▸ **Work task**
Take the data below and copy exactly the lines starting at the one with "Task: View analytics showing 6 mil views" and finishing at the one with "Given: Click the September 11 post timestamp", both included.

▸ **Data for the task**

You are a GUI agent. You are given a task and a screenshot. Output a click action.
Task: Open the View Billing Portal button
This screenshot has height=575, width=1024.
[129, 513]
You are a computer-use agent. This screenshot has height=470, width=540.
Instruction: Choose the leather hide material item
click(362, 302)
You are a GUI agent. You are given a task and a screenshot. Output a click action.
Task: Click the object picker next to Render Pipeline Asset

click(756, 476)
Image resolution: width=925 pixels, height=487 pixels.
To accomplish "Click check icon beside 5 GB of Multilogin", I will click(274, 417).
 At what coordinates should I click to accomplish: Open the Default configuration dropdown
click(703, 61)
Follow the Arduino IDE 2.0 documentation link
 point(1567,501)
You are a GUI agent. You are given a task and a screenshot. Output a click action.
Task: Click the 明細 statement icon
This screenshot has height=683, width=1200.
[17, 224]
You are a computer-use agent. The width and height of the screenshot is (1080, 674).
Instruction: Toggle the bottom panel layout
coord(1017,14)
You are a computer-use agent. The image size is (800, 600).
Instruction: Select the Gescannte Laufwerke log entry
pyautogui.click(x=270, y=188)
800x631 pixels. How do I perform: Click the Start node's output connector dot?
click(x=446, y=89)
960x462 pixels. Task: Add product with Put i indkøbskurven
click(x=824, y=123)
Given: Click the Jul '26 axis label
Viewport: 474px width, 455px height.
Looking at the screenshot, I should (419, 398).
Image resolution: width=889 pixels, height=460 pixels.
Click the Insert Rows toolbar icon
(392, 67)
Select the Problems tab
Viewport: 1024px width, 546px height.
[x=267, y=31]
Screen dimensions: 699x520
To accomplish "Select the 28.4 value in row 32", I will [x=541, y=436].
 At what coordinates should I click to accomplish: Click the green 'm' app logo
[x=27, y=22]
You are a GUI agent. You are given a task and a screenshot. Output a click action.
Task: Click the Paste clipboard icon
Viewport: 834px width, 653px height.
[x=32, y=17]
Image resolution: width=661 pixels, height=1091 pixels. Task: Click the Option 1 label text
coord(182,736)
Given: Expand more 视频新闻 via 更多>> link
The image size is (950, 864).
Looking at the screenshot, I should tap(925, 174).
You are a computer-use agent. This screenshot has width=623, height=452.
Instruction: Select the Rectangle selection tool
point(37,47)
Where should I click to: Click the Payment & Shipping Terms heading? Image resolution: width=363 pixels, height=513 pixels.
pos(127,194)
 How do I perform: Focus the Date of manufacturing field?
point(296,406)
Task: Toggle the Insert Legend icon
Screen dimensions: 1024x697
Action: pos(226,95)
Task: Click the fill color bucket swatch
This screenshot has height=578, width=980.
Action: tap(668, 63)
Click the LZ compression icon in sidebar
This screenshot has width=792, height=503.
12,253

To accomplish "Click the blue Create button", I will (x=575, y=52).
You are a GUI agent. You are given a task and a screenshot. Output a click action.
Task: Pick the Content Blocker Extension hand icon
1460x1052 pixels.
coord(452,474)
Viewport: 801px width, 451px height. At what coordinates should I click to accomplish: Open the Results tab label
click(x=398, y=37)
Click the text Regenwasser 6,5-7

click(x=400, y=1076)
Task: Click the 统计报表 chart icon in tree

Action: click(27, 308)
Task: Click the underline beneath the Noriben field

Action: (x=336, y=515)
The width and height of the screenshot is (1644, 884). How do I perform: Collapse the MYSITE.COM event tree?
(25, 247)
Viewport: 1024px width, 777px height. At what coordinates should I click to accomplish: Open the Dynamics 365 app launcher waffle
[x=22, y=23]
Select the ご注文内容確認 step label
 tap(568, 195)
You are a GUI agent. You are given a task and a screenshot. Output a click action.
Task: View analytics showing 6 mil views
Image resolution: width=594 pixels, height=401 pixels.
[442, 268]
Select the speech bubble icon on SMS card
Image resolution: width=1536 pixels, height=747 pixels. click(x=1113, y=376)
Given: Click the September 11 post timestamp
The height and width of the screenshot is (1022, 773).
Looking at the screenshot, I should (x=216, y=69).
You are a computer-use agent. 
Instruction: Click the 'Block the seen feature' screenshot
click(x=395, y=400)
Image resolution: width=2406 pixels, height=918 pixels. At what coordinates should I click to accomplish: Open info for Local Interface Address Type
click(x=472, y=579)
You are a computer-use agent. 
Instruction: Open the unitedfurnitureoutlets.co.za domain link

▸ **Task response**
Task: View analytics showing 6 mil views
Image resolution: width=594 pixels, height=401 pixels.
[442, 268]
Select the speech bubble icon on SMS card
Image resolution: width=1536 pixels, height=747 pixels. click(x=1113, y=376)
Given: Click the September 11 post timestamp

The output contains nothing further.